=== Section Start ===
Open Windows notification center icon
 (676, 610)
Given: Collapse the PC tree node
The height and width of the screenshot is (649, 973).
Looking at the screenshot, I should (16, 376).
=== Section End ===
> _EXERCISE_
An identical copy of the entries above is the expected result.

> _SOLUTION_
Open Windows notification center icon
 (676, 610)
Given: Collapse the PC tree node
The height and width of the screenshot is (649, 973).
Looking at the screenshot, I should (16, 376).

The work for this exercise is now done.